Acapulco, Guerrero; Mexico;
- Frequency: 96.1 MHz
- Branding: Trión

Programming
- Format: Alternative rock

Ownership
- Owner: Radio Fórmula; (Transmisora Regional Radio Fórmula, S.A. de C.V.);
- Sister stations: XHAGR-FM

History
- First air date: November 10, 1964 (concession)
- Former call signs: XEIZ-AM, XEACA-AM
- Former frequencies: 630 kHz, 950 kHz, 106.3 MHz
- Call sign meaning: Acapulco

Technical information
- ERP: 10 kW
- HAAT: 437.3 m
- Transmitter coordinates: 16°49′15.17″N 99°50′06.52″W﻿ / ﻿16.8208806°N 99.8351444°W

Links
- Website: trion.fm

= XHACA-FM =

Radio station in Acapulco, Guerrero

XHACA-FM is a radio station on 96.1 FM in Acapulco, Guerrero. It is part of Radio Fórmula.

==History==
XEIZ-AM 630 received its concession on November 10, 1964. It quickly became XEACA-AM and broadcast with 5,000 watts on 630 kHz.
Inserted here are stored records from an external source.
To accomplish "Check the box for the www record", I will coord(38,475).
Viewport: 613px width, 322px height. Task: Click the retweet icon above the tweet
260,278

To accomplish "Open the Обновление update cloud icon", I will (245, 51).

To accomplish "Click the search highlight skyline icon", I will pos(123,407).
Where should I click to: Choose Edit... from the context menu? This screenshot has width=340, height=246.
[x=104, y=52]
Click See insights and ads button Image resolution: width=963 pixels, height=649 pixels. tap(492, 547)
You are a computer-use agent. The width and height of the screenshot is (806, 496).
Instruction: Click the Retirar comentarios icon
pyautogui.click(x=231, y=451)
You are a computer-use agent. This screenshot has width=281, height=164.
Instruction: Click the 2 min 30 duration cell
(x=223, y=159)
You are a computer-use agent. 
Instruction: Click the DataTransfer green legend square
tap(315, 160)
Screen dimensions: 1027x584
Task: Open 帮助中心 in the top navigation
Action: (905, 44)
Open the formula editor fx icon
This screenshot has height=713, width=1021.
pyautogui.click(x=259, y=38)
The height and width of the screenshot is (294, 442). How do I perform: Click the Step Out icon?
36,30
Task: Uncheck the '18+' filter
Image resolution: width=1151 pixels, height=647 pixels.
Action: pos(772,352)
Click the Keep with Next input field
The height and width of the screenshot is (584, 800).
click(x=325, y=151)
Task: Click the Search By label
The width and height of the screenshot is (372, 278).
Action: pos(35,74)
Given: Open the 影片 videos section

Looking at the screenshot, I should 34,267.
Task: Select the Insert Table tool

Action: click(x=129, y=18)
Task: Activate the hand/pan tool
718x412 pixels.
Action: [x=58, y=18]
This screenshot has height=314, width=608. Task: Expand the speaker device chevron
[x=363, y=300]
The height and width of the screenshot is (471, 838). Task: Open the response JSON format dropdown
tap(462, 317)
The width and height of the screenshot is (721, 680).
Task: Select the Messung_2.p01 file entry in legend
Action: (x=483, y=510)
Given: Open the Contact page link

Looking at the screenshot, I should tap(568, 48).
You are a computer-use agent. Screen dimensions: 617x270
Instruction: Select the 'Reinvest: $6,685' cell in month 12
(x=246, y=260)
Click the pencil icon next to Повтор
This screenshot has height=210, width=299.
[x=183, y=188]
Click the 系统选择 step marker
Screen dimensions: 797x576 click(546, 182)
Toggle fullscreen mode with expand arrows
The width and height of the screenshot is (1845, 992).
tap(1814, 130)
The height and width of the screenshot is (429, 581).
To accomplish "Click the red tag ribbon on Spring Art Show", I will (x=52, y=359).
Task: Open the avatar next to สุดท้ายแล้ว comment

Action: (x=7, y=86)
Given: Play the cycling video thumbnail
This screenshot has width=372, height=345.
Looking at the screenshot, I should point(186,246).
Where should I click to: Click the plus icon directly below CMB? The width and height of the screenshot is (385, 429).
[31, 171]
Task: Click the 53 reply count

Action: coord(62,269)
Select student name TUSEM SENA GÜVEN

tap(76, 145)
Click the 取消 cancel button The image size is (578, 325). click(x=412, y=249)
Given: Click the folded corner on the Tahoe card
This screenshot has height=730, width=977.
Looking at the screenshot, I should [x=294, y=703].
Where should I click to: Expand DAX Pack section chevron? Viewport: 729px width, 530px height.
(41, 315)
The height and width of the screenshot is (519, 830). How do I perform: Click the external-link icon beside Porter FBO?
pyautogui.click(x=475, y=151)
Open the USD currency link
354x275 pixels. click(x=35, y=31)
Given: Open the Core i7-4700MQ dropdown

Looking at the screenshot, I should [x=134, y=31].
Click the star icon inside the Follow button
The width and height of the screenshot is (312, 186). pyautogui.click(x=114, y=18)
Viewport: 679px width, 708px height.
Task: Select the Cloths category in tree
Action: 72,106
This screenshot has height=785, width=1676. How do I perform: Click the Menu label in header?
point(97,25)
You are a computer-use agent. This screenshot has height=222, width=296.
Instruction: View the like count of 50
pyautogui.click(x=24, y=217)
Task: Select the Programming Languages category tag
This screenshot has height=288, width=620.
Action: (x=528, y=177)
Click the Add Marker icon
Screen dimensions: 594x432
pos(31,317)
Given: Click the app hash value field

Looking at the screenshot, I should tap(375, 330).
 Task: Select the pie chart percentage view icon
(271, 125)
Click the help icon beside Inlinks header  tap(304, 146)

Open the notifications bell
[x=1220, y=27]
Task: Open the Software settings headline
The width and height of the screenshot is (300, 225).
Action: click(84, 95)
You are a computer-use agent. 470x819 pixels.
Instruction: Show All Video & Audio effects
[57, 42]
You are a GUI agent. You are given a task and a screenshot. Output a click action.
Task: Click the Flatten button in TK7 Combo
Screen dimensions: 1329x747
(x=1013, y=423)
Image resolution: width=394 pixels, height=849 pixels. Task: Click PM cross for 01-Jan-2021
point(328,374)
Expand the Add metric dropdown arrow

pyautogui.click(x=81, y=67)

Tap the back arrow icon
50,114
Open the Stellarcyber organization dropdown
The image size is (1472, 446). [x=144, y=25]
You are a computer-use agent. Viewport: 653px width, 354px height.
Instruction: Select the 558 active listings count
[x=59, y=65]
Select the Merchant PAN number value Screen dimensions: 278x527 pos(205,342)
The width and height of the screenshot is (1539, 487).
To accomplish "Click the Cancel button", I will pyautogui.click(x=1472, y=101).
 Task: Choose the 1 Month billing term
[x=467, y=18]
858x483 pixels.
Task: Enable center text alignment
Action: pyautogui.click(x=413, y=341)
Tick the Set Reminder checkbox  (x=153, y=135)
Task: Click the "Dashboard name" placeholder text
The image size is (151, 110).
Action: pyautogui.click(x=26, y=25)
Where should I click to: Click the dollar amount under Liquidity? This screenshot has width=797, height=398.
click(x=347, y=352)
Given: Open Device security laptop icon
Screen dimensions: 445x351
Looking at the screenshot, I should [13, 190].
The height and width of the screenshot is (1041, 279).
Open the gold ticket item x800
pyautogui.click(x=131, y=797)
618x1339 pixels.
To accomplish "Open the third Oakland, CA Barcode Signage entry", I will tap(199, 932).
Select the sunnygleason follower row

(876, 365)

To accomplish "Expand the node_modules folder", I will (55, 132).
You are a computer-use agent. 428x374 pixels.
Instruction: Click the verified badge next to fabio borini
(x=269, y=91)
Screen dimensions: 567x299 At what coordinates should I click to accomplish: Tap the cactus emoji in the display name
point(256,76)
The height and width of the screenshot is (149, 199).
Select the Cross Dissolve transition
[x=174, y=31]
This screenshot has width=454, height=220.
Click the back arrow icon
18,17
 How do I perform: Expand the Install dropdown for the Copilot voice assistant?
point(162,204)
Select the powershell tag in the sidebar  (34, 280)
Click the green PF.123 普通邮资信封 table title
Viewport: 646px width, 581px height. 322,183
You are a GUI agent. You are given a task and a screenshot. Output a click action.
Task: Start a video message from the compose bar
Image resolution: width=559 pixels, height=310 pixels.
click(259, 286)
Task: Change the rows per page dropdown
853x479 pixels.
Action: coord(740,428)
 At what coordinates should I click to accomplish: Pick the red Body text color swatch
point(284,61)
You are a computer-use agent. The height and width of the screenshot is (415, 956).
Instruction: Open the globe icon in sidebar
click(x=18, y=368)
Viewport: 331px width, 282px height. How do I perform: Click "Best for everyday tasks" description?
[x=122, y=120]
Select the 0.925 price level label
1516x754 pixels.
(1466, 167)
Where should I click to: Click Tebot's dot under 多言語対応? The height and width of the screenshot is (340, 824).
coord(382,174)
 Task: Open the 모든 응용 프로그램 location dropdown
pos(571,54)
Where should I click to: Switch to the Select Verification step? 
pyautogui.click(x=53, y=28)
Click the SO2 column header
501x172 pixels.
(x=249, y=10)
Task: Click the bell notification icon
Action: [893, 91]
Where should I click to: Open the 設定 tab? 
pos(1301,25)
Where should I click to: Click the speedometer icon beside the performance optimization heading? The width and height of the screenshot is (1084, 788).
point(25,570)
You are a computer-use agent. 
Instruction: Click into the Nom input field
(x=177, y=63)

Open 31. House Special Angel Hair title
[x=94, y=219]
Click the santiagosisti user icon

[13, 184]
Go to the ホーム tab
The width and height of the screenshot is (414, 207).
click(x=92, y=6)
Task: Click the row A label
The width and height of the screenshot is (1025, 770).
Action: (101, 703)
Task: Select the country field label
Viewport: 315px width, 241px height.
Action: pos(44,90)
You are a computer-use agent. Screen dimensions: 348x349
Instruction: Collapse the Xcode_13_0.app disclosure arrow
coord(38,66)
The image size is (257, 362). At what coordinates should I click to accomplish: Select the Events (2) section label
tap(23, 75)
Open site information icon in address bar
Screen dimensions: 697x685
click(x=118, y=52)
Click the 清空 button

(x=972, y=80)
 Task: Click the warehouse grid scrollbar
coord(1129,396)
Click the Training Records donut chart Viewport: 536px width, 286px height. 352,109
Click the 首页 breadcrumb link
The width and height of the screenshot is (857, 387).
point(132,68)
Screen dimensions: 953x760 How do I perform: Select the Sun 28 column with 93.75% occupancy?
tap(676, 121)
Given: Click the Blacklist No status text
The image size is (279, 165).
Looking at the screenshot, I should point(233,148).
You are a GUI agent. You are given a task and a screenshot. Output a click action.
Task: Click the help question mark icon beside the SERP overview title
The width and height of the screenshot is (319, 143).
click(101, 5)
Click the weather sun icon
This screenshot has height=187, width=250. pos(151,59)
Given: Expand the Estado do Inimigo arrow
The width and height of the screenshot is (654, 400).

XEACA moved to 950 kHz in the 1990s and was sold to Grupo ACIR, carrying its Radio ACIR and Radio Felicidad formats. ACIR shed the station in 2009 to a concessionaire owned by Efrén Huerta Rodríguez and Roberto Agustín Shimidzu Castro on behalf of Grupo Fórmula.

In November 2010, XEACA was approved to migrate to FM on 106.3 MHz as XHACA-FM. However, 106-108 MHz was designated in 2014 as a reserved band for community and indigenous radio stations. As 96.1 MHz was available for a Class B1 station, the Federal Telecommunications Institute ordered XHACA to move to 96.1 in the near future upon renewing its concession in 2017; the change took place on January 30, 2021.

On November 1, 2022, XHACA-FM and XHZ-FM in Mérida, Yucatán, adopted Radio Fórmula's Trión musical brand.